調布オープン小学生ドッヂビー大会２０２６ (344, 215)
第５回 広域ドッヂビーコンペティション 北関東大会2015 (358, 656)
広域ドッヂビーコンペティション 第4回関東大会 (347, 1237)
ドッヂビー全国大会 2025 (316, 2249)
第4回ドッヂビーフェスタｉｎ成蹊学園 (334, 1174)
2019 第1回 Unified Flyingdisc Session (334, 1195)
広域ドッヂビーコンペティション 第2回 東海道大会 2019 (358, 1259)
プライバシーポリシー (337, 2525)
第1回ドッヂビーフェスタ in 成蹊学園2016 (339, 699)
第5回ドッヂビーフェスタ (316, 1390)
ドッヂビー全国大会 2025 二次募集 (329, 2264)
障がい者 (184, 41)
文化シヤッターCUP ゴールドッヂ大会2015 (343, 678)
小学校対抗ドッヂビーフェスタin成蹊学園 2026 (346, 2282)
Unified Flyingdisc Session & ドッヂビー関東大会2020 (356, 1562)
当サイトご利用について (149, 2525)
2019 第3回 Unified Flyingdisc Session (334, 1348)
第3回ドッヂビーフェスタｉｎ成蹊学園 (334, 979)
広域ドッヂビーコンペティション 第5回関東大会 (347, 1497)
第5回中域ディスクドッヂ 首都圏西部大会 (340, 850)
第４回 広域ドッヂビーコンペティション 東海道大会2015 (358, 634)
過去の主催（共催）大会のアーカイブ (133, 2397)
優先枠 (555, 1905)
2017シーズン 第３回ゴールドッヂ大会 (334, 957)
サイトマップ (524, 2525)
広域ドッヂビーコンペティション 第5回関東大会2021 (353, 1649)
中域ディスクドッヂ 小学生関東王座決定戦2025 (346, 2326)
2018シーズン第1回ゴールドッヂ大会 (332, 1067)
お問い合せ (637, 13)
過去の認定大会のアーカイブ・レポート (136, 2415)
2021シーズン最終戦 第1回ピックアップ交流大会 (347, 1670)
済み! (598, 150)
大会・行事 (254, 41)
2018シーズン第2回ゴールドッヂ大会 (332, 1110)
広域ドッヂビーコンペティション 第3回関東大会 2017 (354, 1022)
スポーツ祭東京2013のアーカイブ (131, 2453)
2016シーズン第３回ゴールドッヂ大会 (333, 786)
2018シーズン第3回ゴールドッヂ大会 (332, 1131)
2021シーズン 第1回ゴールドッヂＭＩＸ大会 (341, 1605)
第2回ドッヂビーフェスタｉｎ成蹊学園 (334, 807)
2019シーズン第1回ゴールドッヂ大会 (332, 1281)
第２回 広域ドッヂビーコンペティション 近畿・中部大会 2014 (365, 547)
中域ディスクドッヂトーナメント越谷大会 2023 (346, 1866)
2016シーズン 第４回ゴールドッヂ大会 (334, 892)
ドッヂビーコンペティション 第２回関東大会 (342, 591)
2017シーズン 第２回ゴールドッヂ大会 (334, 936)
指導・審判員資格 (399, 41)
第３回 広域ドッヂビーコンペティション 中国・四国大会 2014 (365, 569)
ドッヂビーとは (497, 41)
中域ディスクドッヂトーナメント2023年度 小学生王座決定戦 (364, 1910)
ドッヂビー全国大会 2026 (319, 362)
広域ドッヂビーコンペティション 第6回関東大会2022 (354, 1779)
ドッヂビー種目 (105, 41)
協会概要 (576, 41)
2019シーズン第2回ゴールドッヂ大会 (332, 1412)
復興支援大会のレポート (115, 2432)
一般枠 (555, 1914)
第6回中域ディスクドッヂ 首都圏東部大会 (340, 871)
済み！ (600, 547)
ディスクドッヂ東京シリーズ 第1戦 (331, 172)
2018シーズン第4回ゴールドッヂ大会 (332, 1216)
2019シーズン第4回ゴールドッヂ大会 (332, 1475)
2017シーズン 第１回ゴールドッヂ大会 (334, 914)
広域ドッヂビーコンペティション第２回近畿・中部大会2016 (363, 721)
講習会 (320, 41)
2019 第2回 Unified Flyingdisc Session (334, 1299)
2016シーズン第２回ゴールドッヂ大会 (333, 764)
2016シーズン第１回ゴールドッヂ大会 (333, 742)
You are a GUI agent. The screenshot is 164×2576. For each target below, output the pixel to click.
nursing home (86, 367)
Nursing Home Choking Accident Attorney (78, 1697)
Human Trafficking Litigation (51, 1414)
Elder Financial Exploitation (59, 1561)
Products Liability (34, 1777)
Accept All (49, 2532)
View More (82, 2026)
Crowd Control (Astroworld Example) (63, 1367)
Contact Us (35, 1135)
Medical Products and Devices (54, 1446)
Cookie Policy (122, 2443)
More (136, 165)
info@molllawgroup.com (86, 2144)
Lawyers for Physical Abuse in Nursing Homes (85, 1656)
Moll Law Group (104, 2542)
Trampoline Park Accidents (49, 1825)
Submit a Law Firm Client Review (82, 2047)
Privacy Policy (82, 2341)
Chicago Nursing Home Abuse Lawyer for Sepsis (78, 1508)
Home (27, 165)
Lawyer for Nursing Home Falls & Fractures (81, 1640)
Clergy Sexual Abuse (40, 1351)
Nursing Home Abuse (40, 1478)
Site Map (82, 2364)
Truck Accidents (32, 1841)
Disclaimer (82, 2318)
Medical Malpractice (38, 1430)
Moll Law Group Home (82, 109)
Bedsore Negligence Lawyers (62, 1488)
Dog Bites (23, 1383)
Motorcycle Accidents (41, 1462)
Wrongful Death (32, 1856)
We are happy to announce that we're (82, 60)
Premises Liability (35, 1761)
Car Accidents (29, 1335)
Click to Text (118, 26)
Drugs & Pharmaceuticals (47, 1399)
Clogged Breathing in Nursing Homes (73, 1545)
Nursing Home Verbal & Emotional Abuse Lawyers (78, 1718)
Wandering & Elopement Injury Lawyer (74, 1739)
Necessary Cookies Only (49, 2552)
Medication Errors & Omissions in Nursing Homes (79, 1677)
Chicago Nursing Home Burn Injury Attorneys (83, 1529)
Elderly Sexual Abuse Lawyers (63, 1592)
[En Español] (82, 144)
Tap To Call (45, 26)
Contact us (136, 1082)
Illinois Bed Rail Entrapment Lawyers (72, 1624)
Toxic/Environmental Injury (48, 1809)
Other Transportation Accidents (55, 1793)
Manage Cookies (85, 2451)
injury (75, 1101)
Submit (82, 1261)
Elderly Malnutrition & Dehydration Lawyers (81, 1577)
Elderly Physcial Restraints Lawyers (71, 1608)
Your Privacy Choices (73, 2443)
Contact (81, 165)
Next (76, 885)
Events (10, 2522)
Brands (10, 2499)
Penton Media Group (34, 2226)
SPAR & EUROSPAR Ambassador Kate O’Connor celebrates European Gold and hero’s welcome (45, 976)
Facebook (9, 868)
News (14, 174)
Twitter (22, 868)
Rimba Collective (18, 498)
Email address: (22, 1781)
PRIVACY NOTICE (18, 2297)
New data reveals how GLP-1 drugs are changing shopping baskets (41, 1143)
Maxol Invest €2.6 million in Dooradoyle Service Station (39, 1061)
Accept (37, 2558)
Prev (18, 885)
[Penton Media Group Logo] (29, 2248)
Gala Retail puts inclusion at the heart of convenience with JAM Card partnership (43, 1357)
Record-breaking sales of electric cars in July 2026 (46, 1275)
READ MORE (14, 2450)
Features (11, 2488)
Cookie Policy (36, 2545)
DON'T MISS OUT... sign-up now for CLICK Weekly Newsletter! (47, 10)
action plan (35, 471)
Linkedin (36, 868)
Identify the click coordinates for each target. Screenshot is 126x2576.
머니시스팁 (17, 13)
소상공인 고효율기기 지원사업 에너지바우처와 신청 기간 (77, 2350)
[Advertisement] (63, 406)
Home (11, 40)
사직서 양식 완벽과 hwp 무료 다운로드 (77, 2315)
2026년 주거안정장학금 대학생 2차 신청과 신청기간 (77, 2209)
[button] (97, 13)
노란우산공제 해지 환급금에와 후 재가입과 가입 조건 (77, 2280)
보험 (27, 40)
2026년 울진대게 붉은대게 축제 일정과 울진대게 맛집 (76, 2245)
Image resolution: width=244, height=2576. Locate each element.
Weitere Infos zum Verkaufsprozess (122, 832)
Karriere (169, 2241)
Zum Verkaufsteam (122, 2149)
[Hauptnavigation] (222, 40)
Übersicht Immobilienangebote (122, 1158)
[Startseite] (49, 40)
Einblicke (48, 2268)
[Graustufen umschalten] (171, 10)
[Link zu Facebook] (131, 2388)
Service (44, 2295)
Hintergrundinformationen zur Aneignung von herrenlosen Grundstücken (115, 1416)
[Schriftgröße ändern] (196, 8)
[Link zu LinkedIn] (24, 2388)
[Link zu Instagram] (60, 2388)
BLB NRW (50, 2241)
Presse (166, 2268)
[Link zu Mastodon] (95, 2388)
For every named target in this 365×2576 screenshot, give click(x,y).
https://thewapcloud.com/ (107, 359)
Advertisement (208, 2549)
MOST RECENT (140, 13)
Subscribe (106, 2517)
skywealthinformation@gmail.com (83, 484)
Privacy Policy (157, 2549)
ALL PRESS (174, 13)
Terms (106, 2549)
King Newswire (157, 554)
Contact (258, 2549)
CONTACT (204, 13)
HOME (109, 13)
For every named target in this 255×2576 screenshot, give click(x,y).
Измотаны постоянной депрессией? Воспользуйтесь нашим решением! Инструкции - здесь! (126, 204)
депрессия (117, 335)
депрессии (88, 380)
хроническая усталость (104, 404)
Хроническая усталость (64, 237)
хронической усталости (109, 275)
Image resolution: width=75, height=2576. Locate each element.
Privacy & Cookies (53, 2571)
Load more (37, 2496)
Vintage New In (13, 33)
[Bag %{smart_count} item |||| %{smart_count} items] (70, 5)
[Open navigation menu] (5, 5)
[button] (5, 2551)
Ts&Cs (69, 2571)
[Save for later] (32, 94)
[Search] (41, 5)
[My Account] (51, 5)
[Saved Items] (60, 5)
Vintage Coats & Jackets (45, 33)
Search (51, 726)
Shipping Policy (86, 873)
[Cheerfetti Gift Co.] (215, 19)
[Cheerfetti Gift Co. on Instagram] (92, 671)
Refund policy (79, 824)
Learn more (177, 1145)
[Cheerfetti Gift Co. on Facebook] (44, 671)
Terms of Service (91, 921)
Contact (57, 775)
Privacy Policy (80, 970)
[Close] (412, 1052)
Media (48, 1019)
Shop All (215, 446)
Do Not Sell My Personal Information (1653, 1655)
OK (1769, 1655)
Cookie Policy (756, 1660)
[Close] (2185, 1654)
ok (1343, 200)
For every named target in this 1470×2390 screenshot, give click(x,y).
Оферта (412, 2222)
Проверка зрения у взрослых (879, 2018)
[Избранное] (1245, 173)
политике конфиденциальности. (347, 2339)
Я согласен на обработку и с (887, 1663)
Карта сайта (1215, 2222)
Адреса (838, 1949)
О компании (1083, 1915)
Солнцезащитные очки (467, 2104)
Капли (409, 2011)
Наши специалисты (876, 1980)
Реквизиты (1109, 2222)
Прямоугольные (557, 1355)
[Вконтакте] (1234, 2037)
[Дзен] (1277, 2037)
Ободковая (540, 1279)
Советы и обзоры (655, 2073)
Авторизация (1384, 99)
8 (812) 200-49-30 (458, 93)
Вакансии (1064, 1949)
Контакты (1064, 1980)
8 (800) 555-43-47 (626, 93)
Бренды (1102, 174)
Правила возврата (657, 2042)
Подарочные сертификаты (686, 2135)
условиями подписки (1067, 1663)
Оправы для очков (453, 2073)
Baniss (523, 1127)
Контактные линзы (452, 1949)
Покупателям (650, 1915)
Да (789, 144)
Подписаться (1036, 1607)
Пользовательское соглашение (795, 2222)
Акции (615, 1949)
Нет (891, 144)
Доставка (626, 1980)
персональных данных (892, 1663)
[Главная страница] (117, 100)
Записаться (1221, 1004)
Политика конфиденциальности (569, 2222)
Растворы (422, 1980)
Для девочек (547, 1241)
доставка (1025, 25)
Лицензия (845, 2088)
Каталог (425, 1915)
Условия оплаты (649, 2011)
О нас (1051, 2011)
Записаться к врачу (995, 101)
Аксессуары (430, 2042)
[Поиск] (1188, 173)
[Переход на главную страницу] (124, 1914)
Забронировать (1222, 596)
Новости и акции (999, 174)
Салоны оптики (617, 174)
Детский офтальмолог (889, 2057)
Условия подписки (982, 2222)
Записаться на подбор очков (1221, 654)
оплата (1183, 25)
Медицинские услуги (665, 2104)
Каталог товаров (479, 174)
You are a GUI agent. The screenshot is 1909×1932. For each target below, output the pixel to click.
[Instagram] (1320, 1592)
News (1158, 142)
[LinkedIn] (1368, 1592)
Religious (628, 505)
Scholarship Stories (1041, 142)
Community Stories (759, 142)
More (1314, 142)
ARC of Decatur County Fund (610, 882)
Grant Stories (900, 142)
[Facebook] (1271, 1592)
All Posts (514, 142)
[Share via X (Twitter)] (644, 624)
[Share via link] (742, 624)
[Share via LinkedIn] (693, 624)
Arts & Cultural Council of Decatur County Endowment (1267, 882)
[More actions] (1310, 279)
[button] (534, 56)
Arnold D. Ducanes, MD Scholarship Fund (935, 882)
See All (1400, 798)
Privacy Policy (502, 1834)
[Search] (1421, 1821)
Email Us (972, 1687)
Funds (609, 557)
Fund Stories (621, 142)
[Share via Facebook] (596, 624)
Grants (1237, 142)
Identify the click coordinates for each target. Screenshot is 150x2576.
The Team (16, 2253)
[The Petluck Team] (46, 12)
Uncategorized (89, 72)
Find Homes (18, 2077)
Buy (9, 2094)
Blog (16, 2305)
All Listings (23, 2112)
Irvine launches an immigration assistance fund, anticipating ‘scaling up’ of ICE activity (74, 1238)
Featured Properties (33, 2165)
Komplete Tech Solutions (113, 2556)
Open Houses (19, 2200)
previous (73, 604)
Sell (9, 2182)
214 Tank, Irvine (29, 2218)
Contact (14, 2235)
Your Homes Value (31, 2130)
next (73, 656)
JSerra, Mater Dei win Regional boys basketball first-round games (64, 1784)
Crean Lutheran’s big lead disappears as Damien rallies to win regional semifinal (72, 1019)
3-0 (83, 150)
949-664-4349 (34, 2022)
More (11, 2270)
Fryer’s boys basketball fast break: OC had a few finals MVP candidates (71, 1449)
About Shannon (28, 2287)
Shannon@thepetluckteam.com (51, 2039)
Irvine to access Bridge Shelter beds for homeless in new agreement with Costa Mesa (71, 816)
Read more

----------

TASK PROMPT: Return nothing but the lines from the first line of the listing through the line with "第3回ドッヂビーフェスタｉｎ成蹊学園 (334, 979)", please, keeping every one of them unchanged.

WRITTEN REPLY:
調布オープン小学生ドッヂビー大会２０２６ (344, 215)
第５回 広域ドッヂビーコンペティション 北関東大会2015 (358, 656)
広域ドッヂビーコンペティション 第4回関東大会 (347, 1237)
ドッヂビー全国大会 2025 (316, 2249)
第4回ドッヂビーフェスタｉｎ成蹊学園 (334, 1174)
2019 第1回 Unified Flyingdisc Session (334, 1195)
広域ドッヂビーコンペティション 第2回 東海道大会 2019 (358, 1259)
プライバシーポリシー (337, 2525)
第1回ドッヂビーフェスタ in 成蹊学園2016 (339, 699)
第5回ドッヂビーフェスタ (316, 1390)
ドッヂビー全国大会 2025 二次募集 (329, 2264)
障がい者 (184, 41)
文化シヤッターCUP ゴールドッヂ大会2015 (343, 678)
小学校対抗ドッヂビーフェスタin成蹊学園 2026 (346, 2282)
Unified Flyingdisc Session & ドッヂビー関東大会2020 (356, 1562)
当サイトご利用について (149, 2525)
2019 第3回 Unified Flyingdisc Session (334, 1348)
第3回ドッヂビーフェスタｉｎ成蹊学園 (334, 979)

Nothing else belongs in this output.